TASK
Please reproduce the data exactly, excluding any pictures it contains.

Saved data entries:
'''

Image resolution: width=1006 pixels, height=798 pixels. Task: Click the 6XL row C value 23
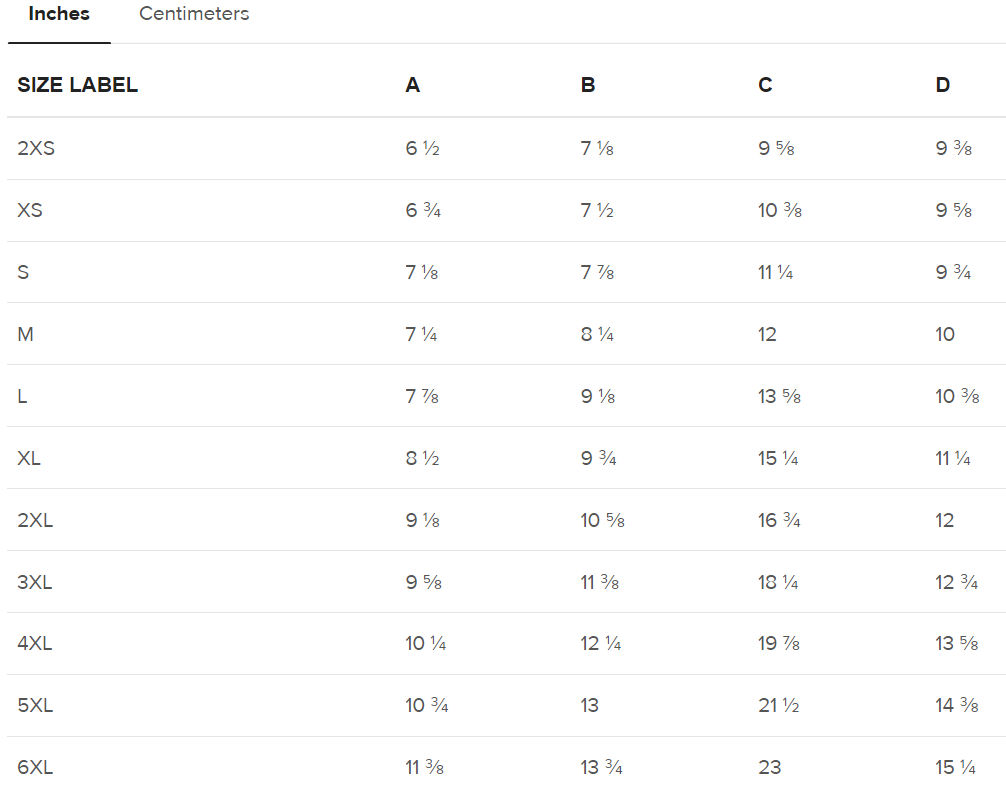(x=769, y=767)
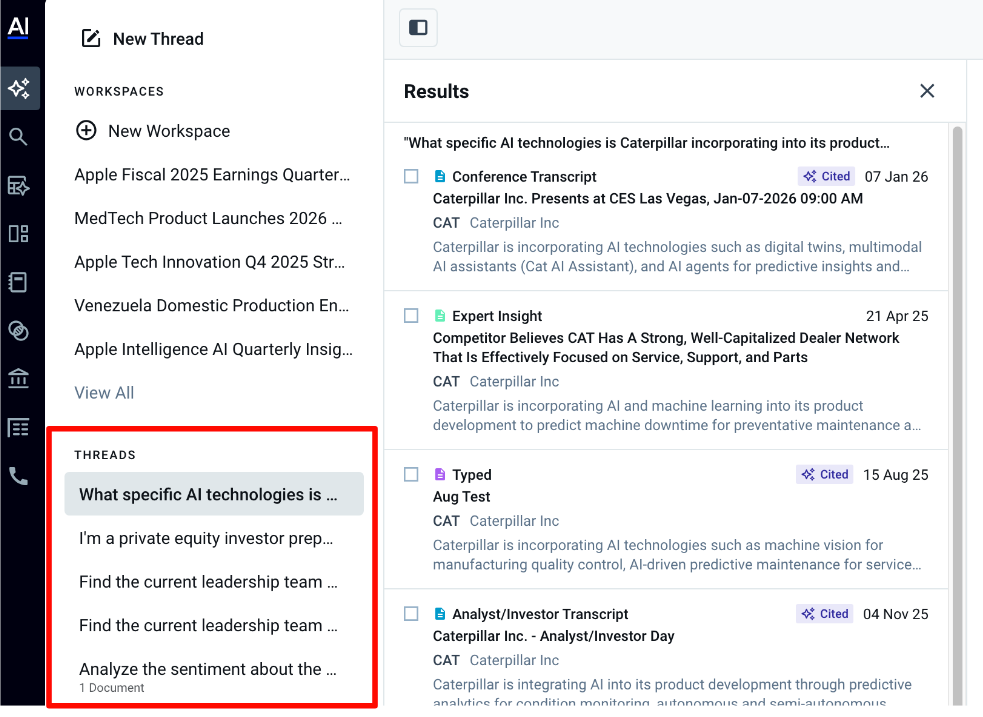The image size is (983, 717).
Task: Select the Typed Aug Test checkbox
Action: [411, 475]
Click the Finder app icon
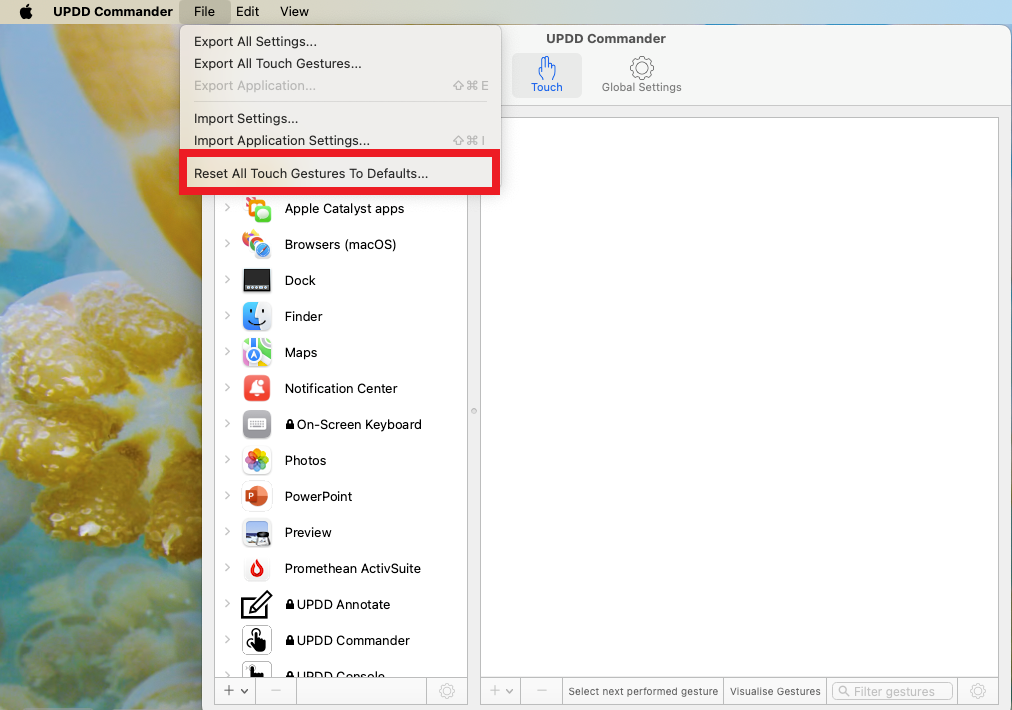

'''

EXERCISE RESPONSE
Image resolution: width=1006 pixels, height=798 pixels. Task: Click the 6XL row C value 23
(x=769, y=767)
The image size is (983, 717).
Task: Select the Typed Aug Test checkbox
Action: [411, 475]
Click the Finder app icon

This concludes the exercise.